Найти тему
Странноведение

Мотя и ежи.

Мою собаку, Мотю, очень интересуют ежи. Дело в том, что живу я в своем доме, на небольшом клочке земли. Ну, большой-небольшой, но Моте есть, где размять свои одиннадцатилетние кости.

Так вот, рядом с нашим участком стоит старый соседский сарай, место под которым издавна облюбовано ежиковым семейством. Ежи эти имеют странное пристрастие - ходить по нашему участку. Делают они это по одному и тому же маршруту и по ночам, обычно с полуночи и часов до двух-трех. Пройти им надо - от своего сарая до улицы - метров двадцать. Не знаю, почему они выбрали такую странную дорогу: можно было бы спокойно пройти по соседскому участку, где никогда собак не бывает. Я честно пытался объяснить это ежам, убеждал их, призывал к их, ежиному разуму, к логике, в конце-то концов. Не помогло. Они только смотрели на меня своими круглыми и довольно враждебными глазами-бусинками и делали по-своему. Видимо, они считали, что маршрут, по которому они ходят, проложен их предками, и не мне менять уклад, сложившийся десятилетиями. И вообще, видимо, они считали, что борются за правое, но не ведомое мне, дело и я не им указ. Я плюнул и решил: будь, что будет. Так они и боролись, и сейчас борются. Но я об этом сказать ничего не могу, потому что ежиный язык пока знаю плохо и мало что понимаю в их – ежиных – делах.

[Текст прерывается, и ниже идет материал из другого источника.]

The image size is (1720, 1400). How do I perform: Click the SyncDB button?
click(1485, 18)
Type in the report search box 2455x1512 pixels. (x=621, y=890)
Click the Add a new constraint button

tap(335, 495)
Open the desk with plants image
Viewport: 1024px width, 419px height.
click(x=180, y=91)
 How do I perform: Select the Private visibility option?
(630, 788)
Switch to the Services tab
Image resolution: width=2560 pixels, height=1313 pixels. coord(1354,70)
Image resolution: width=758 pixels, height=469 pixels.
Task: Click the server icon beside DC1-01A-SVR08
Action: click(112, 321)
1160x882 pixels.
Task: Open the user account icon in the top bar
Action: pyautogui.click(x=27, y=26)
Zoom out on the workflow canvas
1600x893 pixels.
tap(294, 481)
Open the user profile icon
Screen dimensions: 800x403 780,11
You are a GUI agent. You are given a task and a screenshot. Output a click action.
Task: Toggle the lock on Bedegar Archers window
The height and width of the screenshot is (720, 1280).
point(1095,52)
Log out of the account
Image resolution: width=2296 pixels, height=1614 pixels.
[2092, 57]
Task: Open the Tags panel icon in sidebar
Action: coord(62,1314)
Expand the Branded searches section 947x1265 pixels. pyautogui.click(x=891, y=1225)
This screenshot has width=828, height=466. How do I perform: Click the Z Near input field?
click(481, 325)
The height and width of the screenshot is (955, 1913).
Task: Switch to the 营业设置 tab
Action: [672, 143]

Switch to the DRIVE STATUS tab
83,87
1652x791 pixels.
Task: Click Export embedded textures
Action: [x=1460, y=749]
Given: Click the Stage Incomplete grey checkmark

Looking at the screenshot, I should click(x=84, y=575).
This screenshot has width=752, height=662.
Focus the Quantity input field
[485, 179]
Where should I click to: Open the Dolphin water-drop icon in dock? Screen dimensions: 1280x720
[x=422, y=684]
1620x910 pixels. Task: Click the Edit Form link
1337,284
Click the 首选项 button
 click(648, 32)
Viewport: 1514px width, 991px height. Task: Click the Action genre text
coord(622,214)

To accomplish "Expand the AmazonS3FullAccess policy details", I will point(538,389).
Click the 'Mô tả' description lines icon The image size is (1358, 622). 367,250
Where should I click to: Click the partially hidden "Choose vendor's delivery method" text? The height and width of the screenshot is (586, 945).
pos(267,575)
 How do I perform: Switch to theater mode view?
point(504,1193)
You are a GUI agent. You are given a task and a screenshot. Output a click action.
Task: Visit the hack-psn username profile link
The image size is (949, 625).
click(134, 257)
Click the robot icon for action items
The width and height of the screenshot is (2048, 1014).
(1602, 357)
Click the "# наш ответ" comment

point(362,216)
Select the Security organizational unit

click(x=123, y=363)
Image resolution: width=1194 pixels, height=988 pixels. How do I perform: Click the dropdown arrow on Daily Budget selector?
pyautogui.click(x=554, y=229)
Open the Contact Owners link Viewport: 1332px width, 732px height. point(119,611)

Так или иначе, но раза два-три в месяц, начиная с мая и по октябрь, происходит вот что. Часа в два ночи меня будит истошный щенячий визг. Этот визг я хорошо знаю. Я понимаю: если Мотя так визжит, несмотря на свой преклонный возраст, значит, она встретила очередной шарик, утыканный иголками. Мотя понимает, что шарик живой и старается завязать с ним веселую игру. Зная, чем заканчиваются эти игры (для ежа) я, проклиная все на свете, выхожу из дома и зову Мотю. Она ошалело взглядывает на меня и нехотя идет в дом. Такие ночные "игры" продолжаются много лет, и я научился не ждать, не думать, ушел ли еж. Сначала я за ежей переживал, выходил из дома, подхватывал колючий и фыркающий шар лопатой и отправлял его за пределы своего участка. Но потом я понял, что мои усилия излишни. Теперь я знаю, что двух часов бывает достаточно для того, чтобы ежик - большой он или детеныш – пошел бы своим ежиным маршрутом. И если мне, после всех этих приключений не спится, то часа через два я выпускаю довольную Мотю во двор, а если засыпаю, то не менее довольная Мотя спокойно укладывается в доме и ей, судя по всему, снятся приятные сны.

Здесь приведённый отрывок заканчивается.